Vanta requires enforcement-based evidence showing encryption is actively in place, not just policy intent. Theora attaches the following artifacts per audit cycle:

#ArtifactHow to captureFrequency
1FileVault status screenshot (macOS endpoints)On each company-issued Mac, run fdesetup status in Terminal and screenshot the output showing FileVault is On. Save as docs/soc2/evidence/filevault-<device-id>-<YYYY-MM-DD>.png.Quarterly + at provisioning
2BitLocker status screenshot (Windows endpoints)On each company-issued Windows laptop, run manage-bde -status in an elevated PowerShell and screenshot the output showing Conversion Status: Fully Encrypted and Protection Status: Protection On.Quarterly + at provisioning
3LUKS status (Linux workstations, if any)Run cryptsetup status <device> on the root volume and capture output.Quarterly + at provisioning
4MDM encryption compliance report (once deployed)Export per-device encryption compliance from Kandji / Jamf / Intune as PDF or CSV. Replaces artifacts #1 and #2 above once available.Per audit cycle
5Onboarding attestation logExport from HR onboarding checklist or signed acknowledgement form showing each employee acknowledged this policy at hire.Per new hire + per audit cycle
6Removable-media exception logContents of docs/soc2/removable-media-exceptions.md (initially empty, mirrors the cloud-ids-exception.md pattern).Per audit cycle

The expected evidence bundle attached to the Vanta test therefore consists of: (a) this policy document, (b) one screenshot per device for items 1–3, or (c) the MDM compliance report (item 4) in lieu of per-device screenshots once Theora completes the MDM rollout tracked in docs/soc2/risk-register.md.

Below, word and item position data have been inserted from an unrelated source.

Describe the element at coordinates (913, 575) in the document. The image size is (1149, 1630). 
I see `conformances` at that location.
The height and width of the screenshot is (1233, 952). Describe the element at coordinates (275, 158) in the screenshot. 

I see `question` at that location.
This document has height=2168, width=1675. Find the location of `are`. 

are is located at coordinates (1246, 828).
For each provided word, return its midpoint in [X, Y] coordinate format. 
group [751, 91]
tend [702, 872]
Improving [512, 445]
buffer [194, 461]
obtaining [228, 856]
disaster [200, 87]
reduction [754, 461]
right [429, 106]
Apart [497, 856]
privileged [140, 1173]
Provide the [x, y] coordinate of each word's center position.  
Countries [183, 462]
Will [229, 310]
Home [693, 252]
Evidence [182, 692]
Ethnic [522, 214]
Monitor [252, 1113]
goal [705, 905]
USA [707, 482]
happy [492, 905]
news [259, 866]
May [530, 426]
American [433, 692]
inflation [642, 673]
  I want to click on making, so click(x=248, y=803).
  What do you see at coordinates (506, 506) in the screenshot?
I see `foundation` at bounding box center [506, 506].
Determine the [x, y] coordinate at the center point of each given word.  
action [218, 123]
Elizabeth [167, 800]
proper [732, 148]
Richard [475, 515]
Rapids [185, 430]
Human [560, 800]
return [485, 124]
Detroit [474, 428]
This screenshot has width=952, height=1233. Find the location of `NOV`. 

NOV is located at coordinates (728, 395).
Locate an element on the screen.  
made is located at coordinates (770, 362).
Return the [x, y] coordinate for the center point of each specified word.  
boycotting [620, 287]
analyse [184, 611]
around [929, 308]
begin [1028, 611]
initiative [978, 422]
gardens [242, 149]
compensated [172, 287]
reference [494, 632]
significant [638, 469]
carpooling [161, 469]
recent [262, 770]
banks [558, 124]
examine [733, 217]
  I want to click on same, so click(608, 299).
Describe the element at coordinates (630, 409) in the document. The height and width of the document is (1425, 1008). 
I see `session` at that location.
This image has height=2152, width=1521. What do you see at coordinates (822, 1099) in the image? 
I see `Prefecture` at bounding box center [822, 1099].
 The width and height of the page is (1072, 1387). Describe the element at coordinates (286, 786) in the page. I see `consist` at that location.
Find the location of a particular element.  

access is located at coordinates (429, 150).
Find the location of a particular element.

7. Not-Applicable Alternative

Because Theora's production environment is entirely cloud-resident and there is no organizational use of removable media in the production data path, this control may alternatively be marked Not Applicable with this policy serving as the justification. The vendor and resource inventories in docs/soc2/vendor-list.md and docs/soc2/inventory-of-resources.md support the NA position by demonstrating that no removable-media-bearing systems are in scope. The Engineering Lead and Vanta auditor should agree which posture (applicable-with-evidence vs. NA-with-justification) to use prior to closing the audit.